But a stream starting from the far north for the south is affected in the opposite way. Near the north pole the Earth’s surface hardly moves at all; and the southward-flowing current, being weighted with northern inertia, takes a contrary course to the current flowing north. It lags more and more behind the faster-revolving surface, and so wanders westward instead of eastward. Or, if prevented by the land from so doing, it hugs the coast which hinders it.

So the pull of the two great streams in the Atlantic is exactly opposed, each to the other. That of the Gulf Stream is towards the east; that of the Labrador Stream is towards the west; and the resolute manner in which the two refuse to mingle may be partly due to this fact.
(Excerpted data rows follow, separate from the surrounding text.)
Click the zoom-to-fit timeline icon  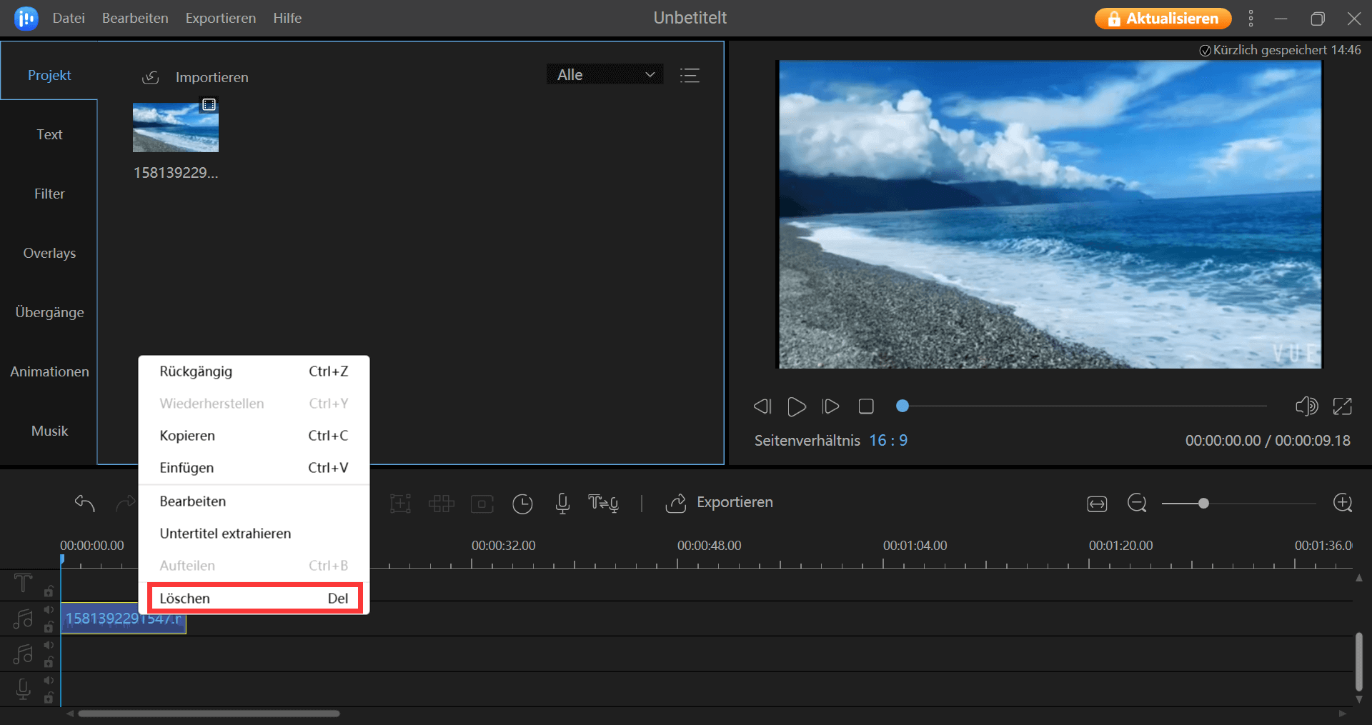coord(1097,504)
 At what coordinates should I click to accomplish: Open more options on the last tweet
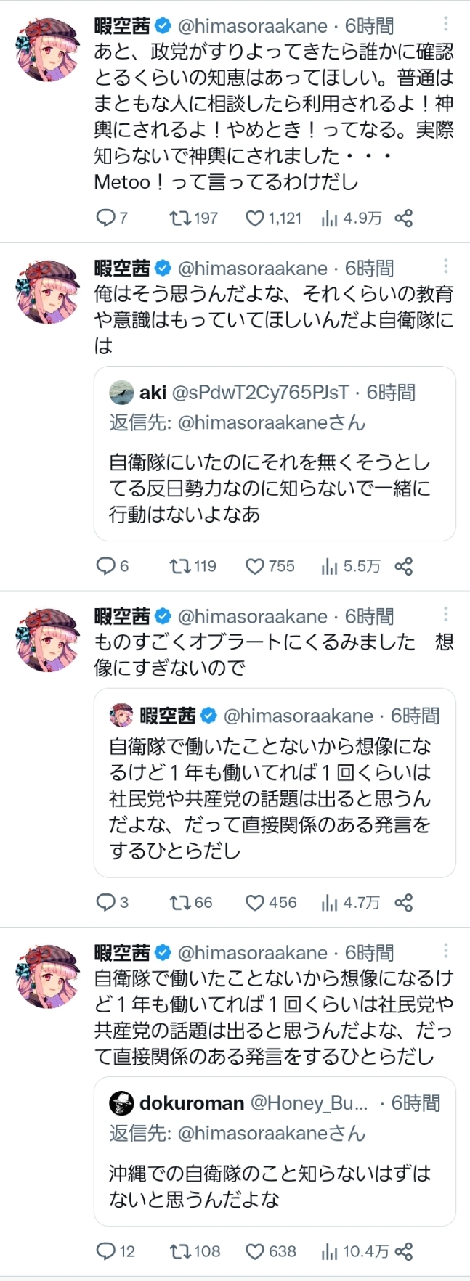click(445, 951)
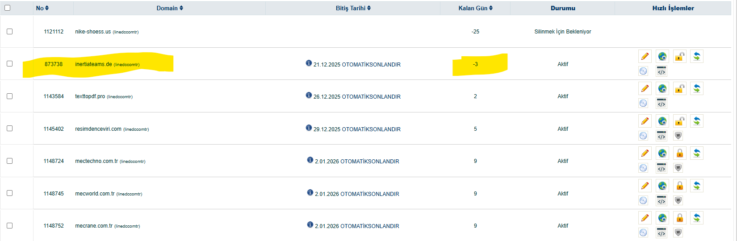Screen dimensions: 737x241
Task: Open the inertiateams.de domain link
Action: [93, 64]
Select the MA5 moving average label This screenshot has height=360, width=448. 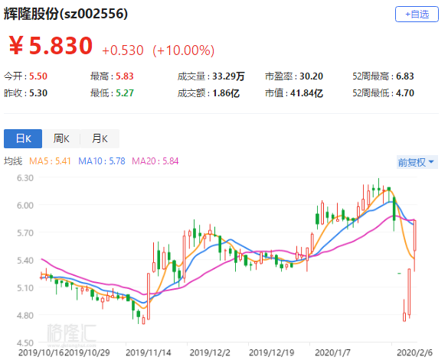pyautogui.click(x=50, y=161)
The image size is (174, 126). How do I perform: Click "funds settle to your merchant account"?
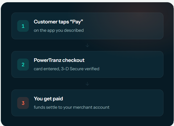pos(72,107)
If our Earth could be made to change the present whirl from west to east, and to revolve instead from east to west, those two great currents would alter their directions. The Gulf Stream would hug the American coasts, and the Labrador would find its way over to Europe. Then the British Isles in winter would know a temperature of 30° or 40° below zero, and the Canadians would experience soft damp winters and moderate summers. Perhaps they would no more welcome the exchange than we should.
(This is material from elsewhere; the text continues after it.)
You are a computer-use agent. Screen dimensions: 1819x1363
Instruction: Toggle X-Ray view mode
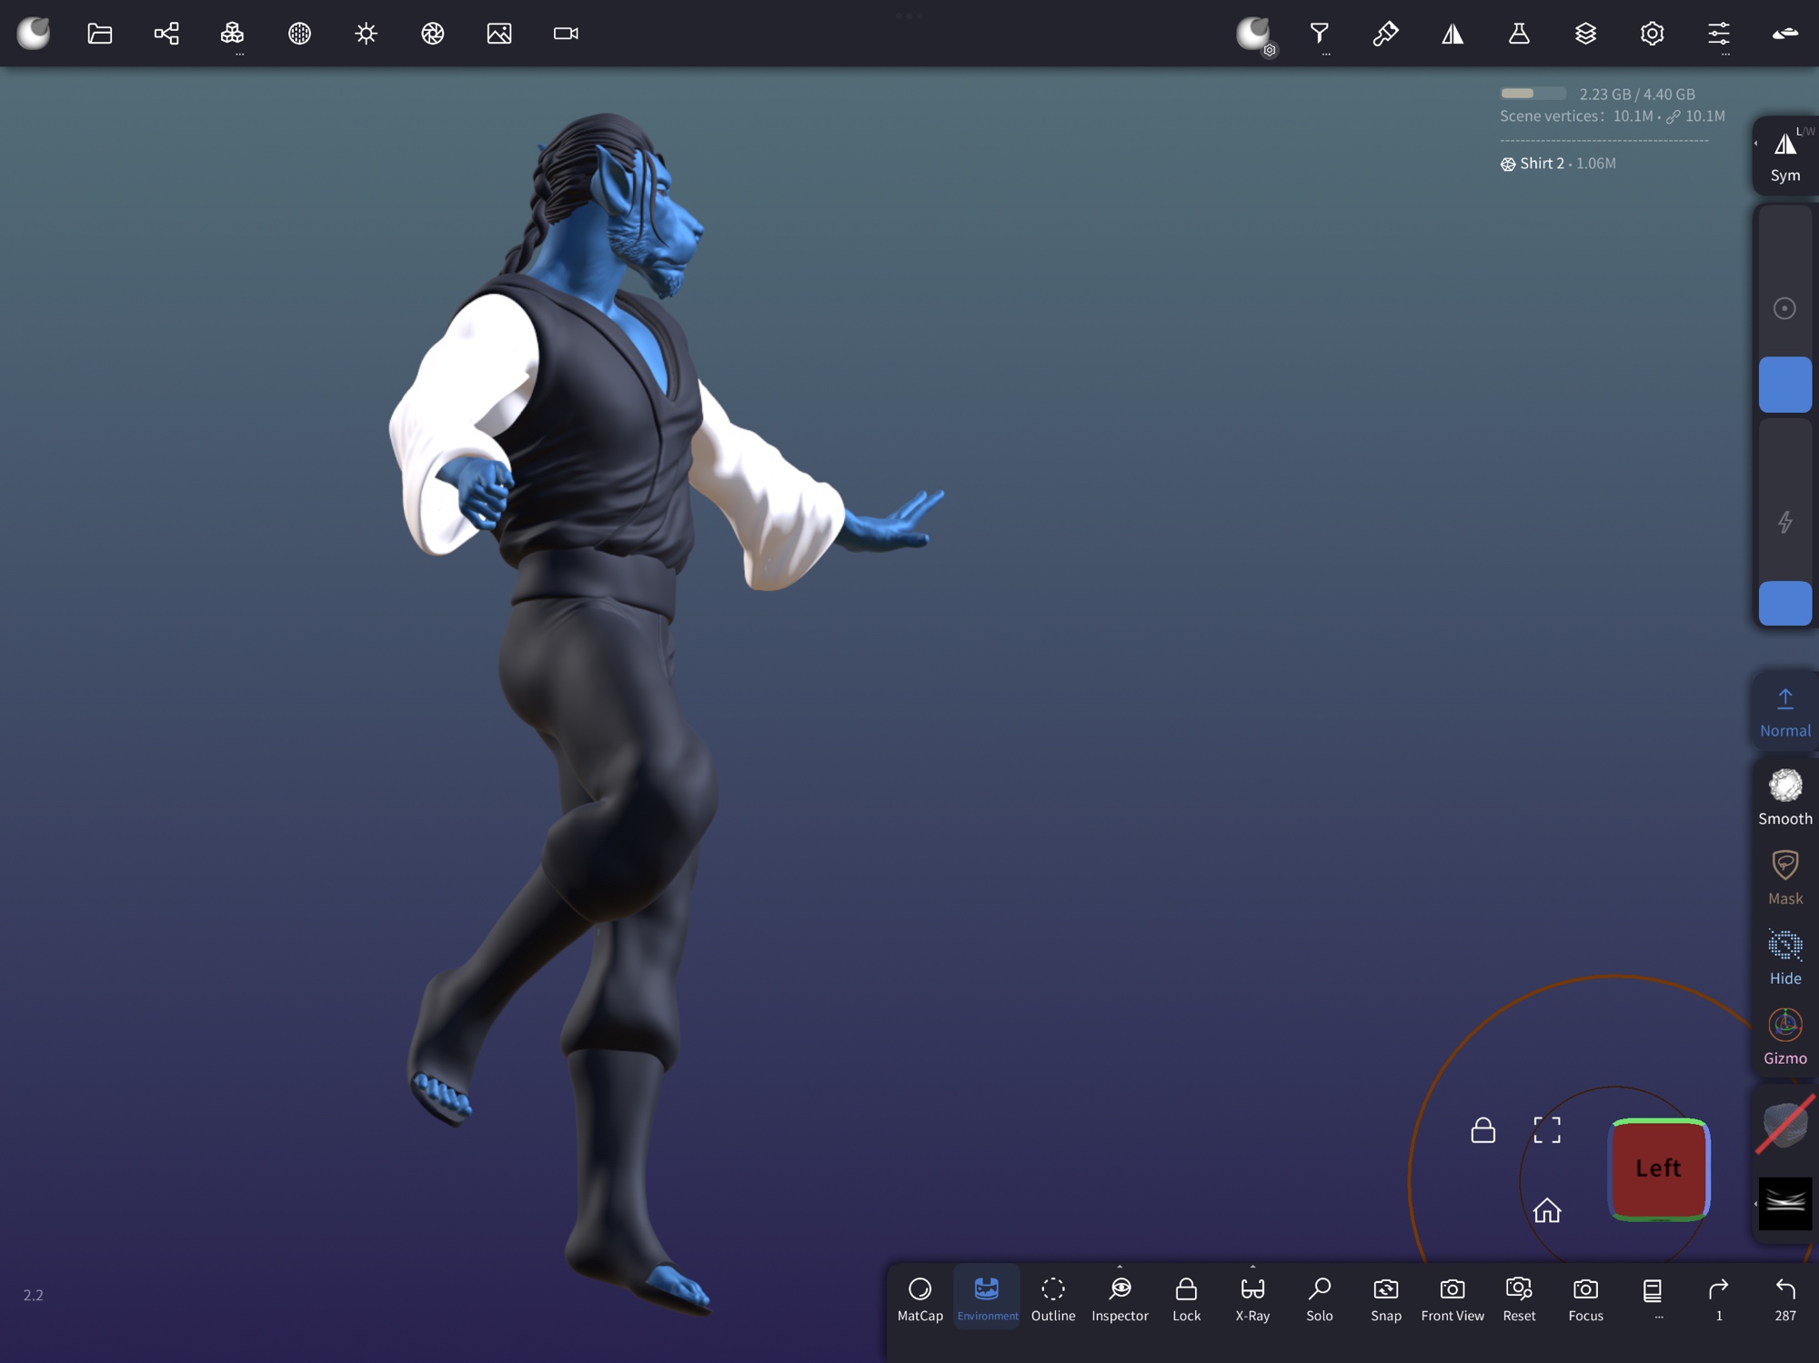click(x=1252, y=1298)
Then, too, the Black Stream would cling to the Asiatic side, transforming the climate of western Siberia, and the cold Arctic river would put a speedy end to humming-birds in Alaska. But abundance of ice floes would soon be awaiting the walruses which would have to emigrate from the other side of the continent.

A good deal of discussion has been held as to whether we do truly owe our mildness to the Gulf Stream alone, or whether that Gulf Stream is merely part of a general northward movement of Atlantic waters from the tropics towards the pole. The question has been warmly contested; and no doubt on both sides, as generally is the case, truth has been mixed with error.

The Gulf Stream cannot be viewed as a separate entity. Its very birth in the Gulf of Mexico depends on a great mass of water ever flowing from the south-east into the Caribbean Sea. Since so much water pours in, the same volume must pour out, and as it does so it gains the name of the “Gulf Stream.”

But after quitting the Gulf of Mexico the stream does not exist alone. It becomes a leading part of the North Atlantic circulation. The whole surface of that ocean is slowly turning round and round—“whirling as if stirred in the direction of the hands of a watch,”[1] and the Gulf Stream occupies one side or more of the vast maelström. In the centre of this revolving mass of water lies a district where the motion is slight, and at that centre floats an enormous collection of drift and sea-weed called the Sargasso Sea.

[1] Dr. H. R. Mill.

Suppose we pour some water in a large basin, drop into it a handful of small leaves and chips, and make the whole spin gently with one hand. We shall then see how the chips and leaves will collect at the centre, and will float there, almost stationary. That is what happens, on a large scale, in the North Atlantic Ocean.

Other Oceans also have this steady circular movement, not of the whole body of water, but of the surface-water, down to a greater or less depth—precisely how deep one cannot say; it lessens gradually with increasing depth. The same is found also in the South Atlantic, in the North and South Pacific, and doubtless in the Indian Ocean.